Home for HMNL Enterprise Computing

    High CPU Usage by NIS.EXE after closing Google Chrome

    Ian Tree  03 June 2015 10:02:22

    High CPU Usage by NIS.EXE after closing Google Chrome

    This issue has been posted in various forums around the internet, there does not appear to have been any definitive diagnosis or fix discovered for the problem.

    The Problem

    Starting about a month ago every time that Google Chrome was closed then a noticeable increase in CPU consumption was observed, this higher than normal CPU consumption would continue until either Google Chrome was restarted or the system was rebooted. The task manager would show that a single thread in NIS.EXE was consuming high levels of CPU. The problem was observed on a laptop running Windows 7 Professional, Google Chrome and Norton Internet Security, all software was at the latest maintenance levels.
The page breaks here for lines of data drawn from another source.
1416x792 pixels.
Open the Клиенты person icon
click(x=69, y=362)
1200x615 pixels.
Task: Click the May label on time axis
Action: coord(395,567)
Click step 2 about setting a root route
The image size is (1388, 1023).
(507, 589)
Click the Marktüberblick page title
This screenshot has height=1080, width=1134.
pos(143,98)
    Starting ProcMon while Google Chrome was running and then closing Chrome, waiting until the high CPU was observed and then stopping the collection in ProcMon. Examining the activity for the NIS.EXE process revealed the following behaviour. While Chrome was running NIS would attempt to check a file called c:\Users\UserName\AppData\Local\Google\Chrome\User Data\Default\Secure Preferences (where UserName is the current Windows user), NIS would find that there was an exclusive lock held on the file and would gracefully give up and try later. Once Google Chrome was shut down the file lock on the offending file was released and NIS would again attempt to check the file, this time it would get an "Access Denied" response from the CreateFile() attempt on the file NIS would then remain in a tight loop retrying and failing on the sequence of CreateFile() calls. NOTE: I could see no obvious reason why the CreateFile() cal should have failed.


    Excluding the offending file from both Scan and SONAR in the NIS settings appears to have resolved the problem.


    Google Chrome modifies the file during startup and this triggers a file update notification that is picked up by NIS. NIS attempts to examine the file and hits the exclusive lock held by Chrome and so gives up, making a note to try later. On shutdown of Chrome the file is again modified and a new notification is again raised and picked up by NIS. There is some condition in the security attributes of the file that cause the NIS attempts at access to fail, the particular access failure is not expected by NIS and it continuously retries the operation on the file, this tight retry loop consumes the high level of CPU.


    After about 24 hours the behaviour returned, examination with ProcMon showed the same pattern of activity on the executable file: c:\Users\UserName\AppData\Local\Google\Chrome\Application\Chrome.exe so this file was also excluded from the Scan and SONAR in the NIS settings.